ФРАГМЕНТ ДОКУМЕНТА
++++++++

Основа знаний каждого из нас, актеров, — вдохновенная «система» Станиславского; но неповторимы творческие индивидуальности, а главное — в бесконечном развитии жизнь. Свершаются события мирового значения и соответственно великим переменам действительности возникают перемены в мировоззрении актеров, а поэтому, значит, и в творческом методе их работы над ролью. Кровная связь искусства с социалистической действительностью, единый с ней ритм, темперамент, цель, одно к этой цели стремление создали и продолжают развивать творческий метод социалистического реализма.

{223} Не претендую на собственную теорию актерского мастерства, всячески избегаю «теориек», но считаю — зря живет тот актер, та актриса, кто не имеет в самом сердце сокровенных творческих убеждений, кто не приобрел индивидуального опыта.

Буду говорить преимущественно о своей личной работе над «образом». Если же иногда и отвлекусь для общих мыслей об искусстве театра, повторяю — нет у меня претензий учить кого-либо, а хочу осознать, что уже сейчас в нашем советском театре есть, определить, чего нет еще, но что необходимо.

++++++++

ИСХОДНЫЕ ДАННЫЕ
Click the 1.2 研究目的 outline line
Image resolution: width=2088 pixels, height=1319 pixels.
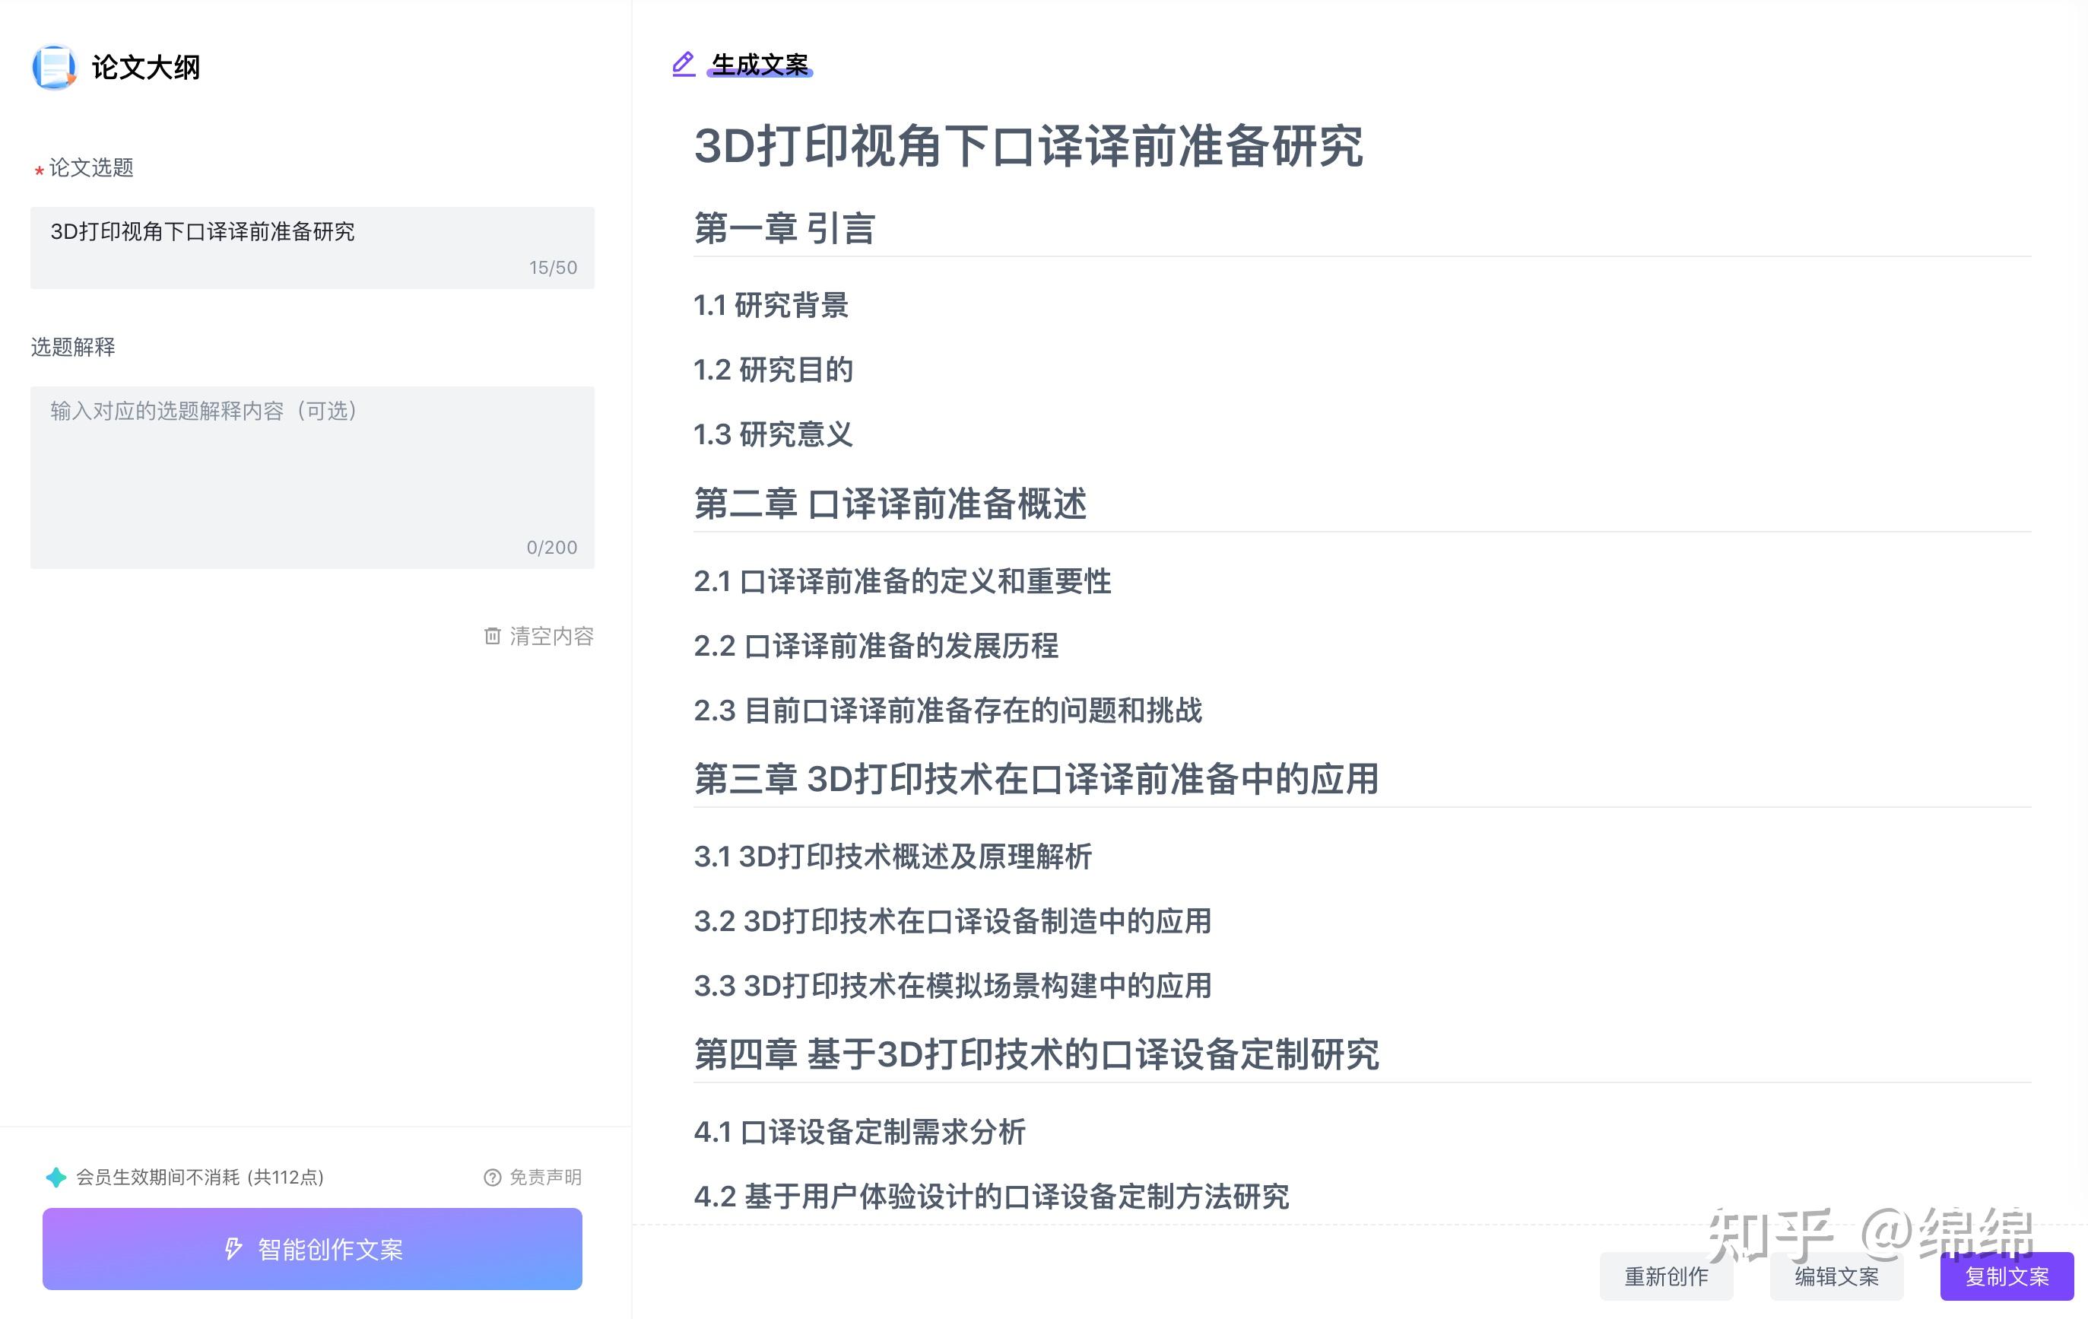pos(773,369)
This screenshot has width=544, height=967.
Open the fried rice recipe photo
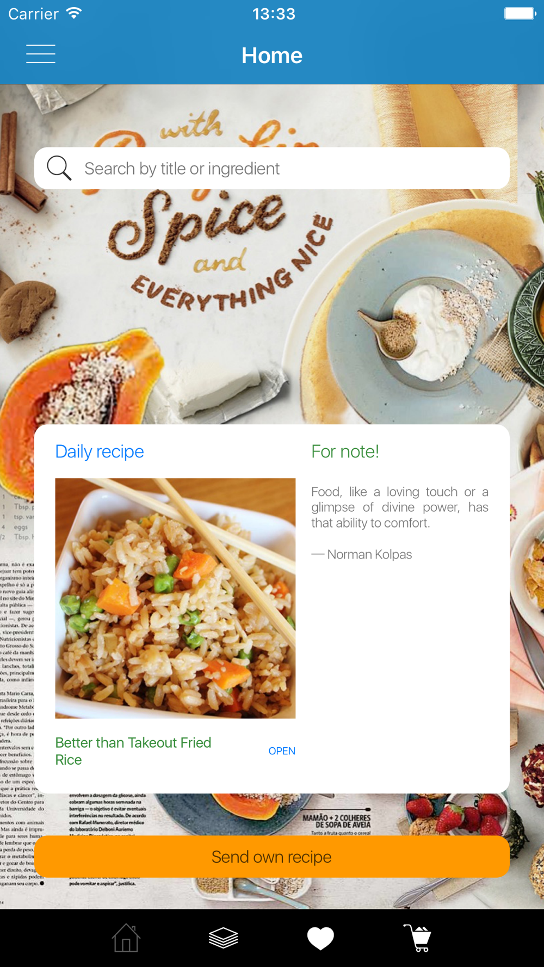click(175, 598)
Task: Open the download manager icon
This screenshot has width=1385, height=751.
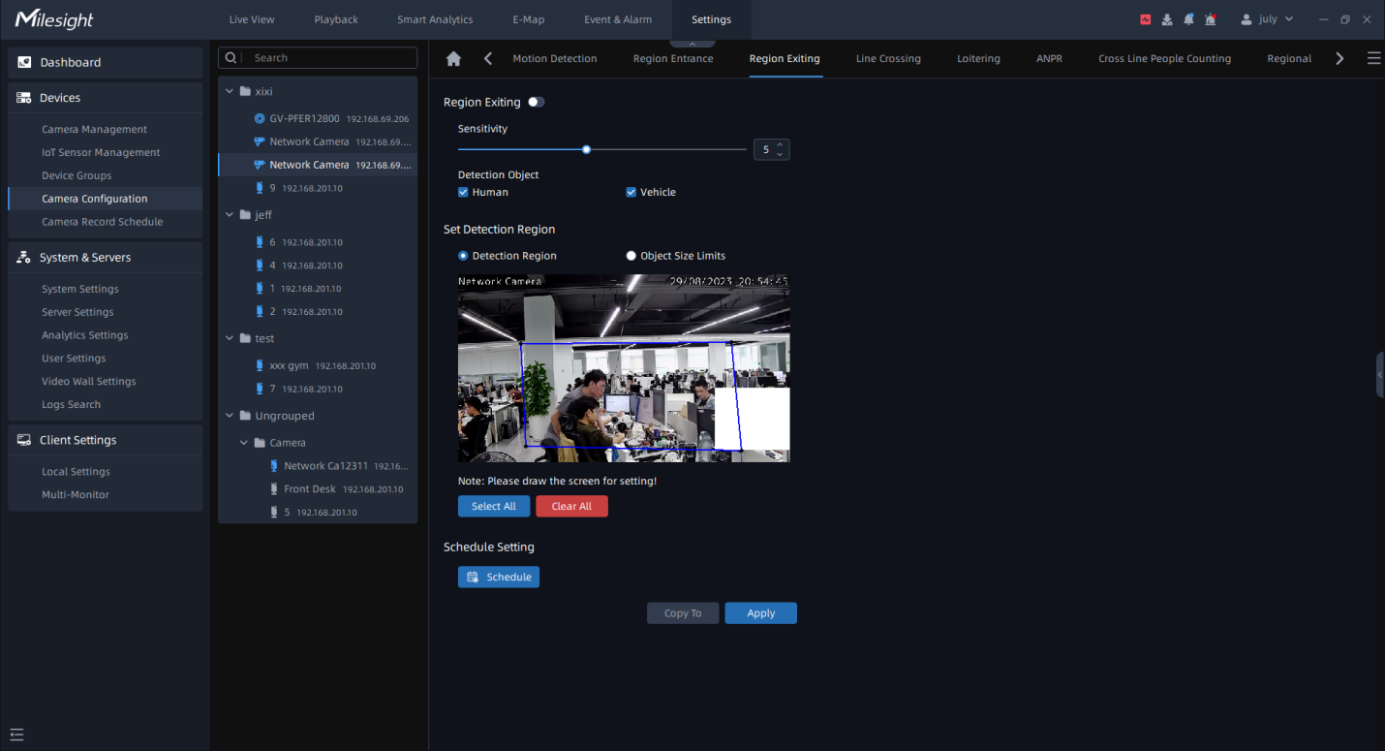Action: (1167, 19)
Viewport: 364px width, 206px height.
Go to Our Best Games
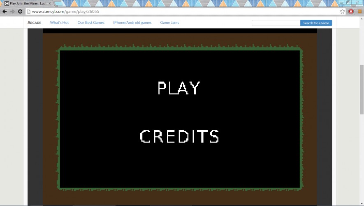point(91,23)
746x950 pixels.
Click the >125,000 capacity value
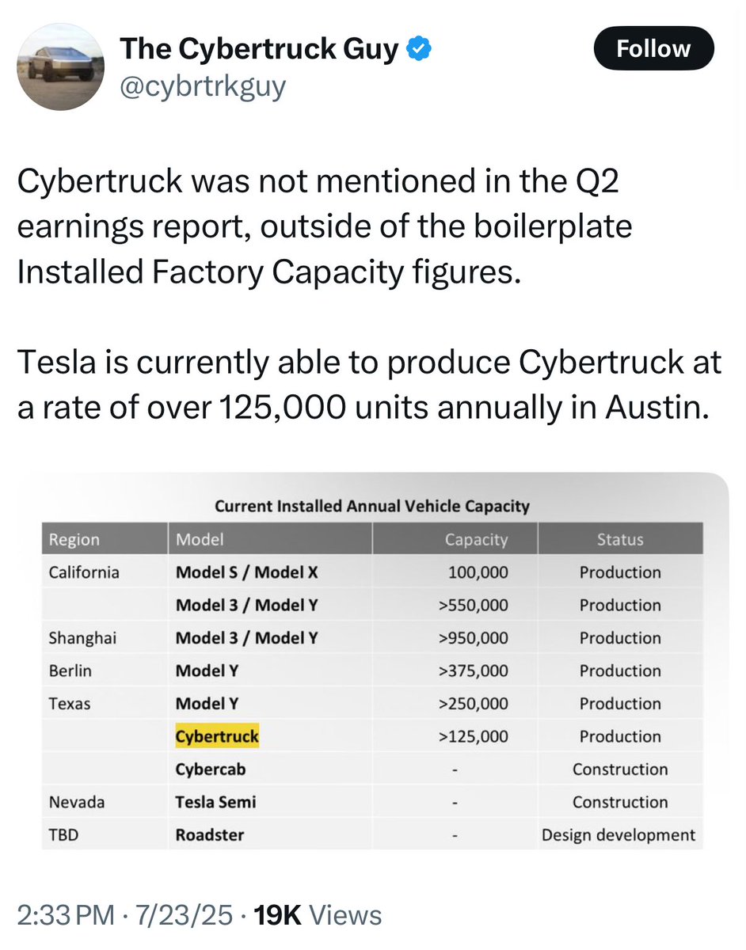tap(474, 736)
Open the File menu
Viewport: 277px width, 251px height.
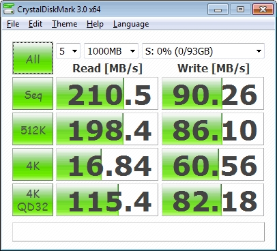[13, 24]
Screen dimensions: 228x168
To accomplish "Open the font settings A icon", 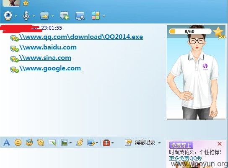I will click(x=7, y=142).
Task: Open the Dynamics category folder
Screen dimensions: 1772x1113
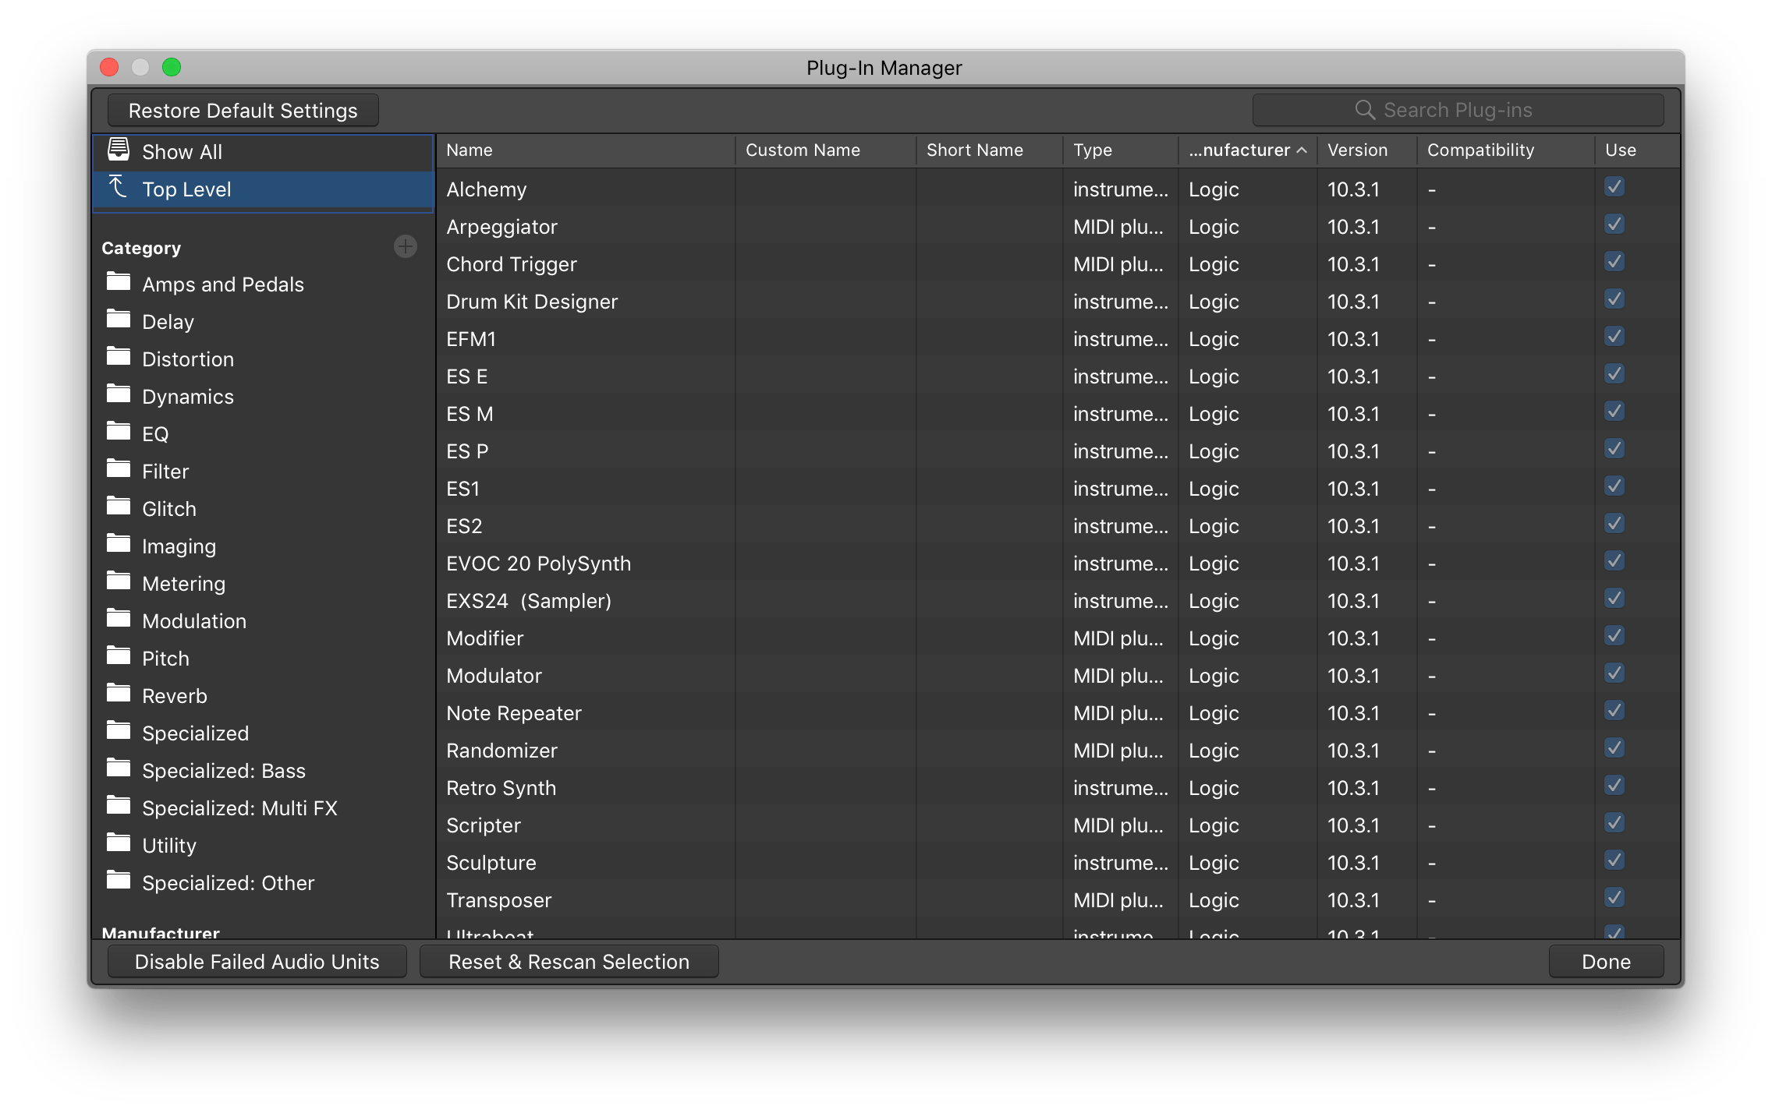Action: (x=187, y=396)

++++++++

ПИСЬМЕННОЕ ЗАДАНИЕ 1
Измените часть фрагмента, начиная со слов «Основа знаний каждого» и заканчивая словами «метод социалистического реализма.»: перепишите ее, поставив «гениальная» вместо «вдохновенная».
ПИСЬМЕННОЕ ЗАДАНИЕ 2
Ответьте на вопросы по фрагменту:
(а) Что названо во фрагменте основой знаний каждого актера?
(б) Какой творческий метод создала и продолжает развивать связь искусства с социалистической действительностью?
(в) О чем автор намерен говорить преимущественно?
ПИСЬМЕННОЕ ЗАДАНИЕ 3
Изложите содержание фрагмента в двух предложениях.

ОТВЕТ НА ЗАДАНИЕ 1
Основа знаний каждого из нас, актеров, — гениальная «система» Станиславского; но неповторимы творческие индивидуальности, а главное — в бесконечном развитии жизнь. Свершаются события мирового значения и соответственно великим переменам действительности возникают перемены в мировоззрении актеров, а поэтому, значит, и в творческом методе их работы над ролью. Кровная связь искусства с социалистической действительностью, единый с ней ритм, темперамент, цель, одно к этой цели стремление создали и продолжают развивать творческий метод социалистического реализма.

ОТВЕТ НА ЗАДАНИЕ 2
(а) Вдохновенная «система» Станиславского.
(б) Творческий метод социалистического реализма.
(в) О своей личной работе над «образом».

ОТВЕТ НА ЗАДАНИЕ 3
Основой знаний актеров служит «система» Станиславского, но жизнь бесконечно развивается: перемены действительности меняют мировоззрение актеров и их творческий метод, а связь искусства с социалистической действительностью создала метод социалистического реализма. Автор не претендует на собственную теорию и не стремится никого учить, а собирается говорить преимущественно о своей работе над «образом» и определить, что в советском театре уже есть и чего в нем еще нет, но что необходимо.